A thorough examination of the residuals shows that all underlying assumptions of the regression analysis are met. In order to explore the possible endogeneity and simultaneity issues, the authors performed the serial correlation for the dependent variables (UEIs) over the study period. For the white noise series, it is expected that each autocorrelation be close to zero. Furthermore, 95% of the spikes in the autocorrelation function, ACF, lies within ±$\frac{2}{\sqrt{T}}$, where T is the length of the time series. It is common to plot the control bands on a graph of the ACF. If there are one or more large spikes outside these control bands, or if more than 5% of spikes are outside these control bands, then the series is possibly not white noise [57]. The result of the serial correlation for the UEIs and different combination of Japanese/American, vehicle segment A/B, and whether or not the plant was launching a new vehicle indicate that there is no serial correlation over the study period and the autocorrelation plots show independent white noise.
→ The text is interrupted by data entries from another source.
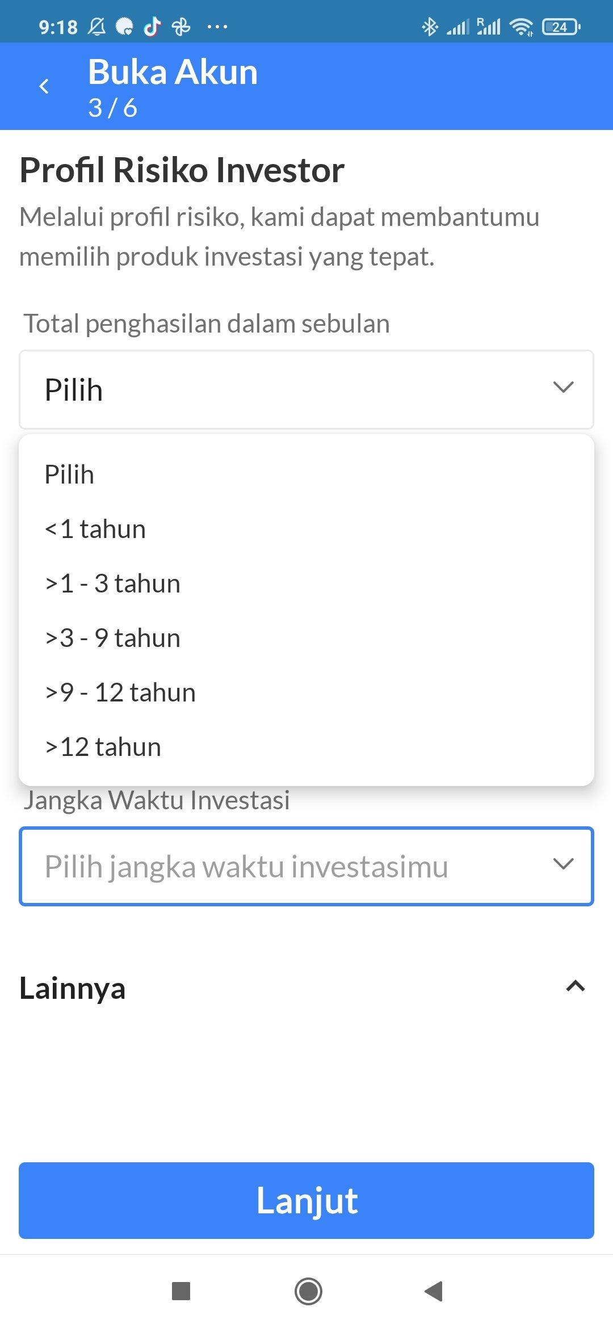Tap the TikTok notification icon
This screenshot has width=613, height=1328.
[x=152, y=27]
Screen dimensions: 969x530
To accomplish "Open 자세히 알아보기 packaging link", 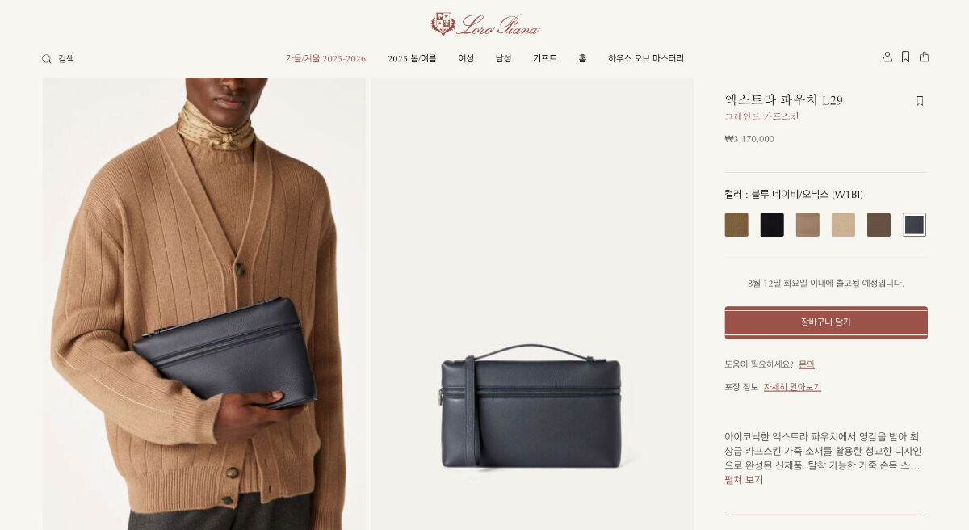I will pos(792,387).
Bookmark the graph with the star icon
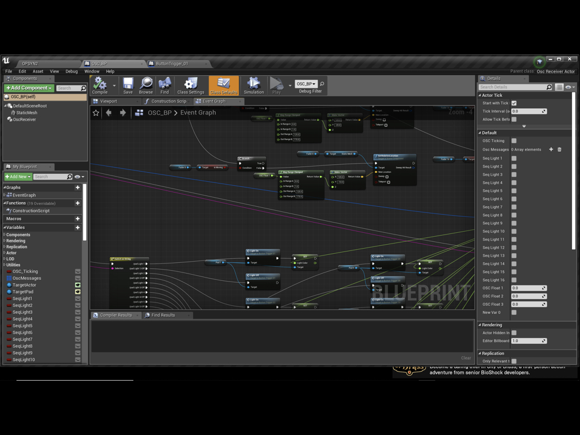 [x=96, y=113]

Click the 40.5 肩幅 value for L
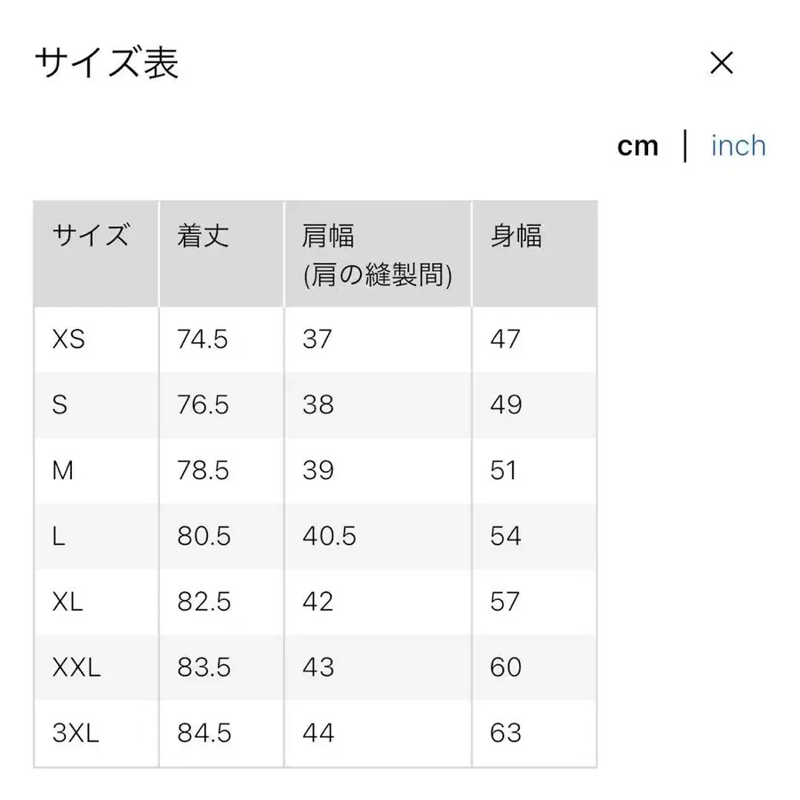tap(329, 536)
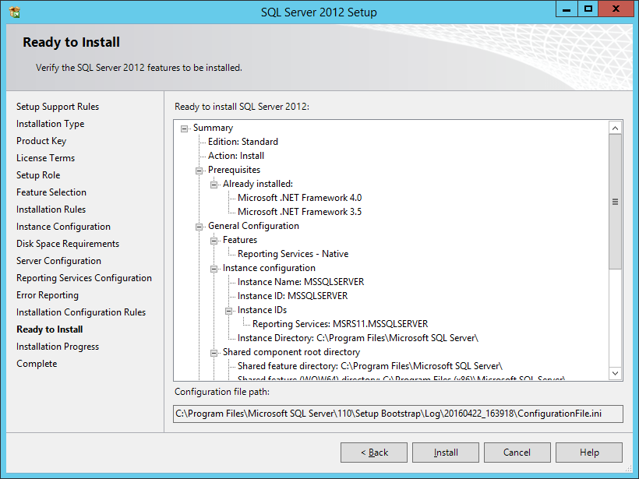This screenshot has width=639, height=479.
Task: Collapse the General Configuration node
Action: tap(199, 226)
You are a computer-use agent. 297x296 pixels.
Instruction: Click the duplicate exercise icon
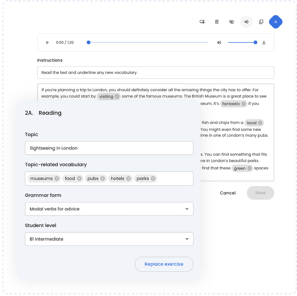click(261, 22)
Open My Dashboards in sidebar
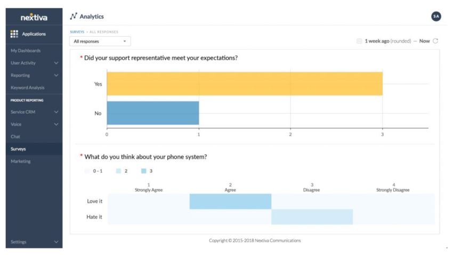453x255 pixels. 26,51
In addition, the authors use four control variables (plant ownership, vehicle segment, launching a new vehicle, and plant air conditioning status) to avoid any possible endogeneity [58].

4.5. Model Enhancement

Some unusual and high-leverage data points are identified when building the multiple linear regression model in the previous subsection. These data points were not data entry errors, nor did they come from a different population than most of the data. There was therefore no compelling reason to exclude these plants from the analysis. It was decided not to exclude these plants from the analysis and to include all of them; subsequently, robust regression is used as a good way to down-weight unusual data points [59,60].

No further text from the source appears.